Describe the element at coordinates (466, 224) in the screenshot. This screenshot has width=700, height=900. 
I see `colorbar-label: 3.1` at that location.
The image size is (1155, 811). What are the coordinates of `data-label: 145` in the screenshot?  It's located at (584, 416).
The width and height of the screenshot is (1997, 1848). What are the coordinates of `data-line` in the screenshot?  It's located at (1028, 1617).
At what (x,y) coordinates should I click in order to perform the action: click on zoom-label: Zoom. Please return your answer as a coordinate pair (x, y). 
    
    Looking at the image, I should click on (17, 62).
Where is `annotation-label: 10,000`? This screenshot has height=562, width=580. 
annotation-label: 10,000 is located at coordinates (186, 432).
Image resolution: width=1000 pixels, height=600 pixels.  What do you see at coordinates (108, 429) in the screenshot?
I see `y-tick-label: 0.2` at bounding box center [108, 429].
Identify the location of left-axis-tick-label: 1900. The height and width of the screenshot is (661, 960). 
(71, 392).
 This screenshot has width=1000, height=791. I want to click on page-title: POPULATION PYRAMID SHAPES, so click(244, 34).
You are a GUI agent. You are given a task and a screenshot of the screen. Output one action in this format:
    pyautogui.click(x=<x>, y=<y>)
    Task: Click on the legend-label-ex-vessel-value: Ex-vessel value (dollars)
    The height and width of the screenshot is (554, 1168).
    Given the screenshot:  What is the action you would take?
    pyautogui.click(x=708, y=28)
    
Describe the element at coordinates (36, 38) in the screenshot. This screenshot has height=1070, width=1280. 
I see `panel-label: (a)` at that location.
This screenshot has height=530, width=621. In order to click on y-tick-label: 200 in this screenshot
━━━━━━━━━━━━━━━━━━━━━━━━━━━━━━
# [REQUIREMENT]
Set down, word for word, the part of the records that opens with the line containing "You are a GUI" and runs through the end of the records.

# [ANSWER TO THIS EXERCISE]
You are a GUI agent. You are given a task and a screenshot of the screen. Output one action in this format:
    pyautogui.click(x=<x>, y=<y>)
    Task: Click on the legend-label-ex-vessel-value: Ex-vessel value (dollars)
    The height and width of the screenshot is (554, 1168).
    Given the screenshot:  What is the action you would take?
    pyautogui.click(x=708, y=28)
    
Describe the element at coordinates (36, 38) in the screenshot. This screenshot has height=1070, width=1280. 
I see `panel-label: (a)` at that location.
This screenshot has height=530, width=621. In order to click on y-tick-label: 200 in this screenshot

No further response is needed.